Tortura
Numa sociedade onde a ansiedade e o estresse invadem nosso cotidiano, é natural que a busca por equilíbrio seja uma atraente ideia.
Rogamos por um estado de harmonia em meio à mixórdia urbana, cujos efeitos desagradáveis podem nos levar a desenvolver fobias, doenças físicas e emocionais, desembocando numa verdadeira vertigem social.
Parece que a estabilidade em meio ao caos contemporâneo pode ser uma solução. Mas será?
Sun Tzu, o filósofo estrategista chinês que escreveu o tratado A Arte da Guerra há mais de dois mil anos, disse:
“O objetivo da guerra é a paz”
Se entendemos a paz como um estado de tranquilidade e serenidade, como pode ela ser o resultado de um processo conflituoso?

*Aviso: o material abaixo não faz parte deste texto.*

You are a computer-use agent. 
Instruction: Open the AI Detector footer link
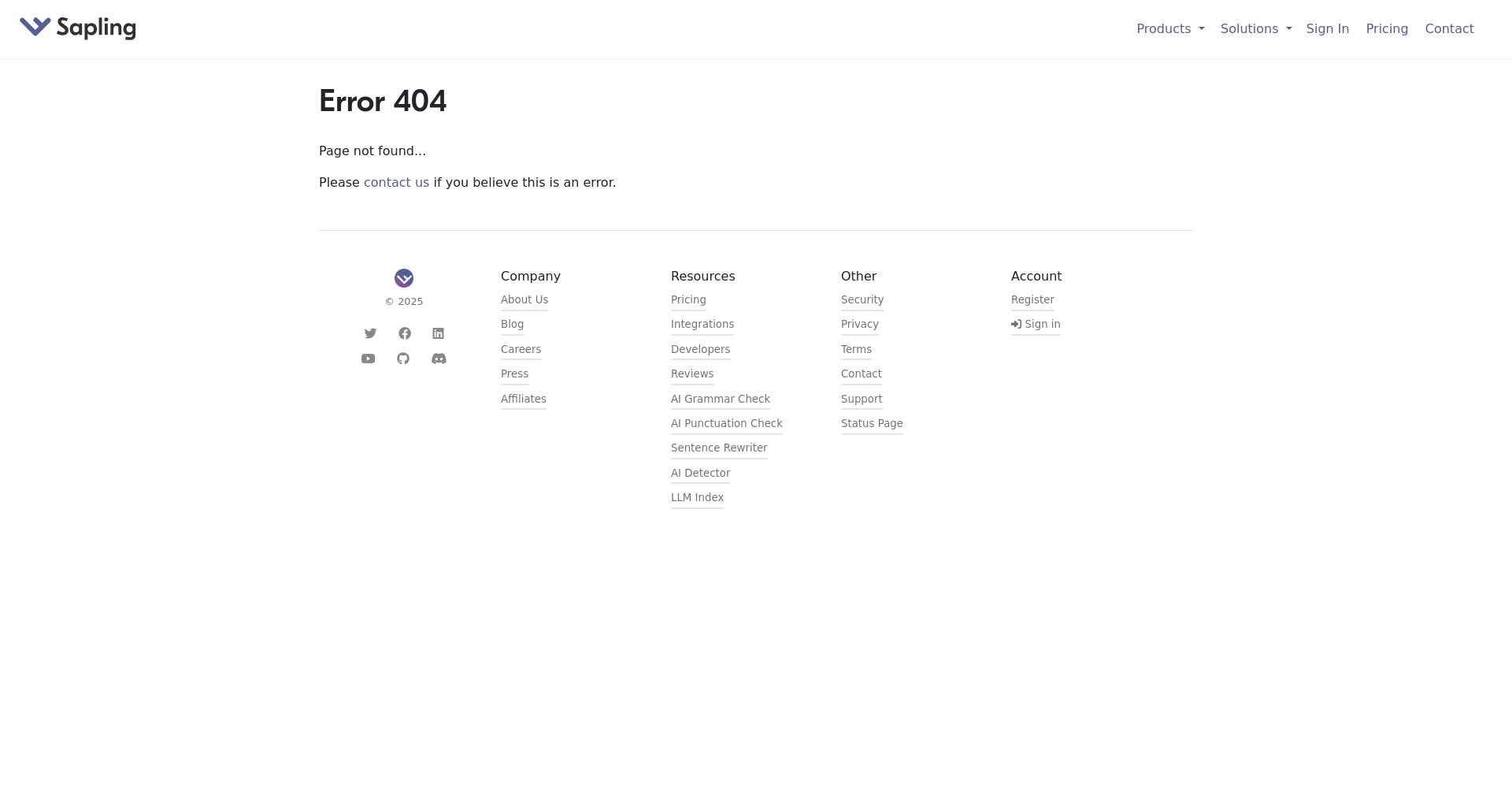pos(700,473)
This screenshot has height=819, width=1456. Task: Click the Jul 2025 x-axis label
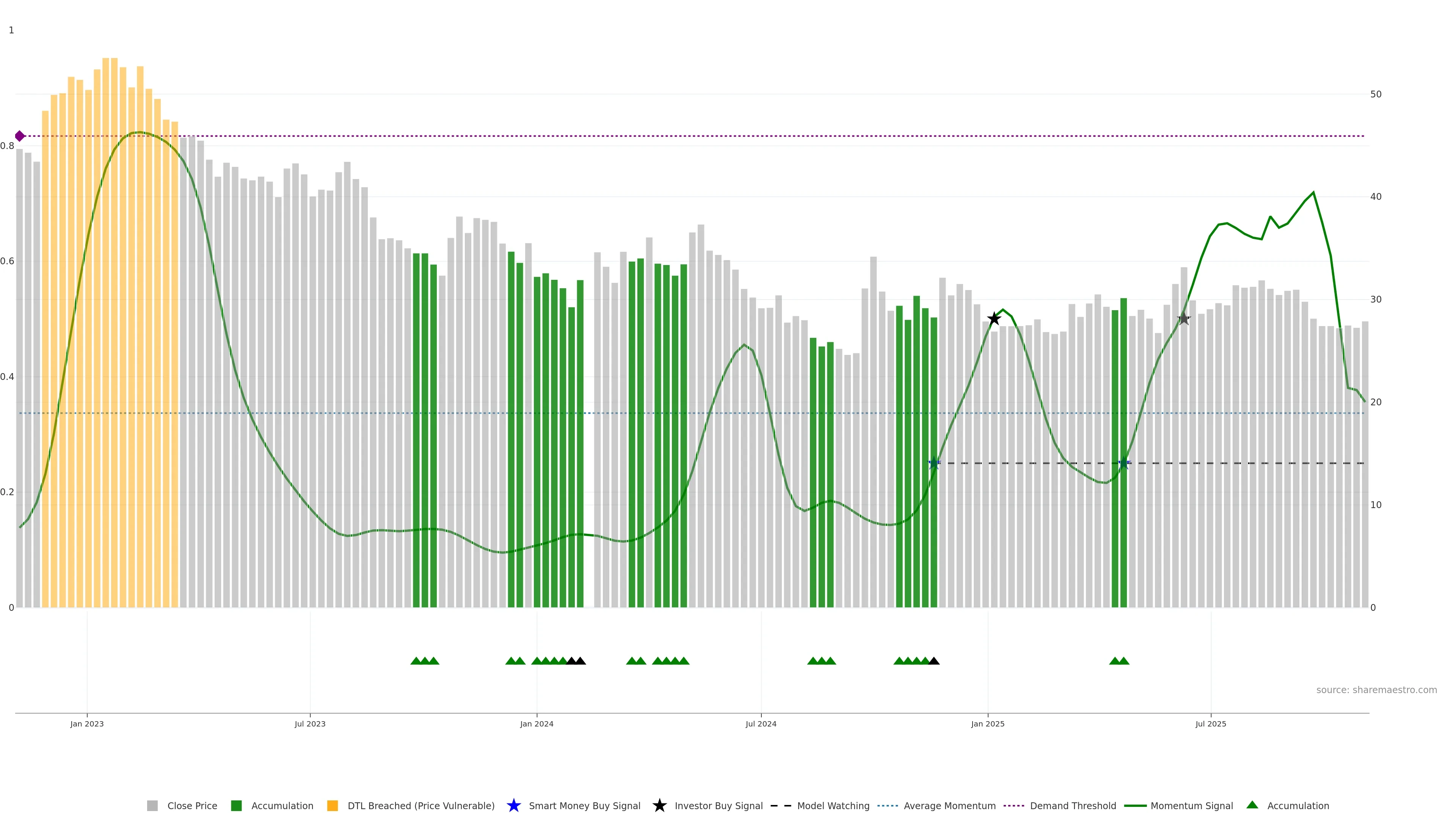1211,723
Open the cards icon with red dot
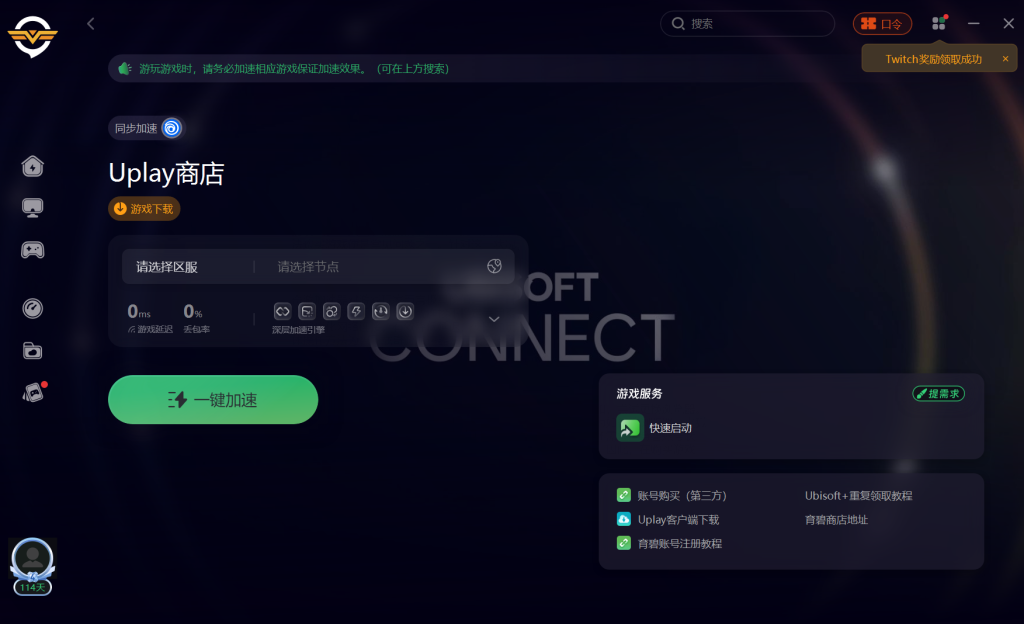 (33, 392)
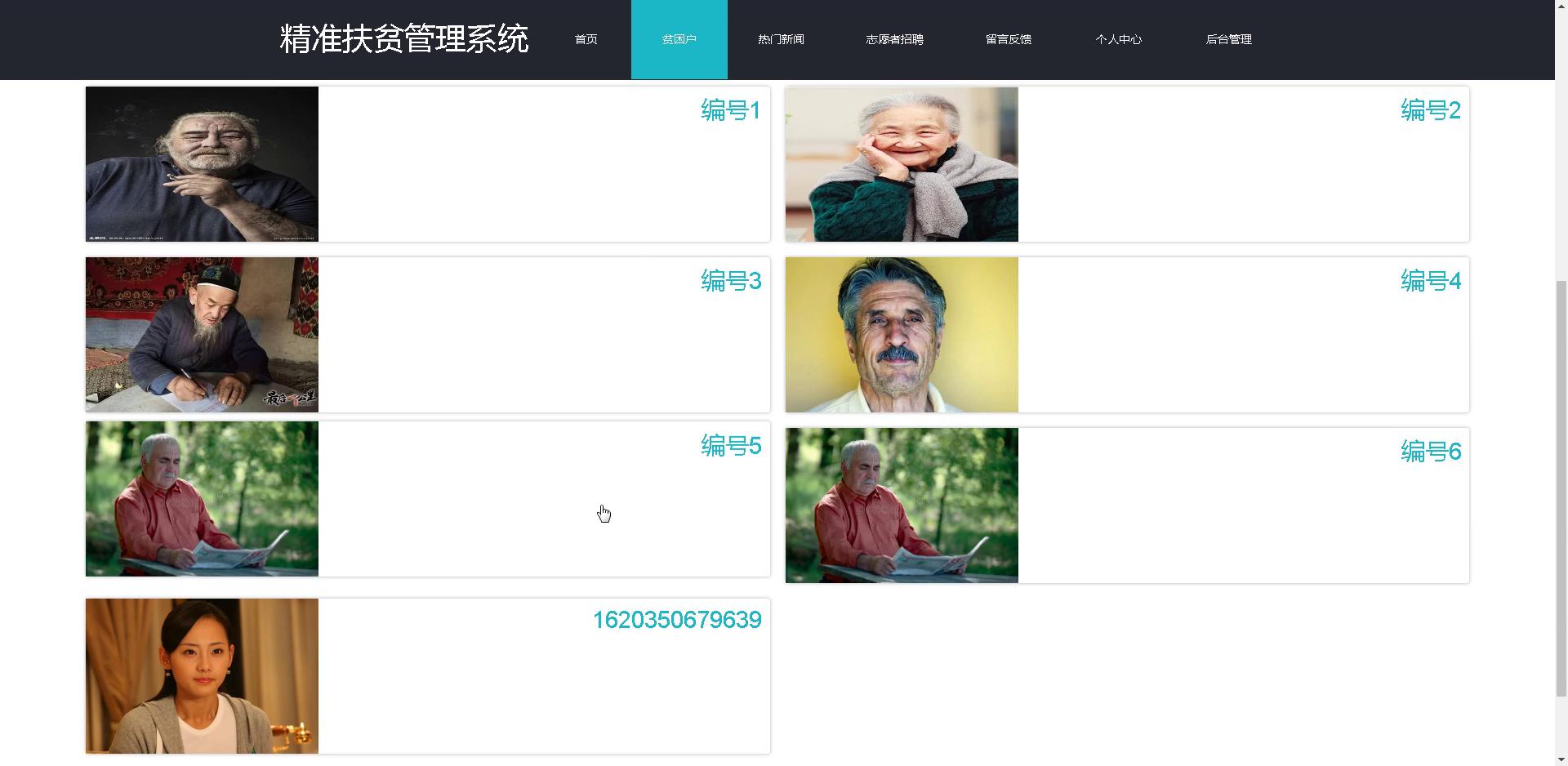Click the photo of bearded smoking man
This screenshot has height=766, width=1568.
[202, 164]
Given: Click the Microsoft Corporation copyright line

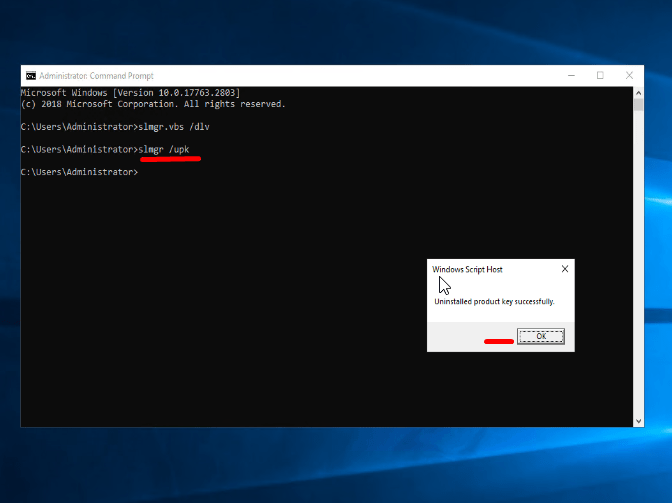Looking at the screenshot, I should point(152,104).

As artes marciais orientais, que visam o controle do corpo e da mente, nos dizem que o maior risco durante uma luta é quando damos um golpe no adversário, pois é nesse momento que estamos mais frágeis e expostos ao contragolpe.
Ao atacar, ficamos temporariamente fora de nosso ponto de equilíbrio.
Porém, este é retomado logo em seguida, quando voltamos à posição de defesa. A arte marcial é como uma dança que oscila entre ir e vir, desequilibrar-se e retornar ao ponto de partida, um movimento pendular que joga tanto com a estabilidade quanto com a instabilidade.
O ditado popular “dar o passo maior que a perna” também nos traz a ideia do desequilíbrio: revela nossa ambição, um querer mais do se deve, um deixar-se tomar pela volúpia desmesurada.
Algo que pode induzir ao erro, a caminhos perigosos. Ao mesmo tempo, um outro ditado diz que “após a tempestade vem a calmaria”.
Temos aqui a ideia do movimento cíclico: excesso seguido de contenção, turbulência seguida de silêncio.
Equilíbrio é o resultado diferencial nulo entre forças opostas ou equivalentes. Mas, atentemos: falamos de forças, isto é, energia dinâmica, poder de transformação.
Ou seja, se não tivermos instabilidade, desequilíbrio, uma perturbação de forças, o resultado (a vida!) será nulo.
Parece que o processo vital precisa de inconstância.
Usualmente entendemos que uma pessoa equilibrada é aquela que apresenta a capacidade de ter controle emocional.
Mas será que também não poderíamos dizer que quem tem equilíbrio emocional é justamente aquele indivíduo que circula entre o 8 e o 80 de suas próprias emoções incontroláveis, suportando a tensão diferencial resultante desse processo?
Será que o estado de equilíbrio, tal como o entendemos, não é uma ilusão?
Será que não é preciso dar o passo maior que a perna tantas vezes quantas forem necessárias no intuito de criar uma situação de instabilidade tal que engendrará um novo estado temporário de estabilização?
A vida é inconstante, indomável. É torturante, às vezes. Curioso é que a palavra tortura remete não só à ideia de angústia e sofrimento, mas também à qualidade do que é torto ou tortuoso, curvo, uma estrada retorcida repleta de curvas oblíquas.
Não seria isso uma imagem da própria vida, torturante em sua impermanência?
Equilíbrio é o jogo eterno entre instabilidade e correção, tentativa e erro. É ter o direito de existir num fluxo de forças antagônicas, de circular entre os opostos torturantes intrínsecos às experiências humanas.
É dinamismo e mudança de potencial, é viver a penúria de um estado de guerra entre forças. É estar vivo na Vida.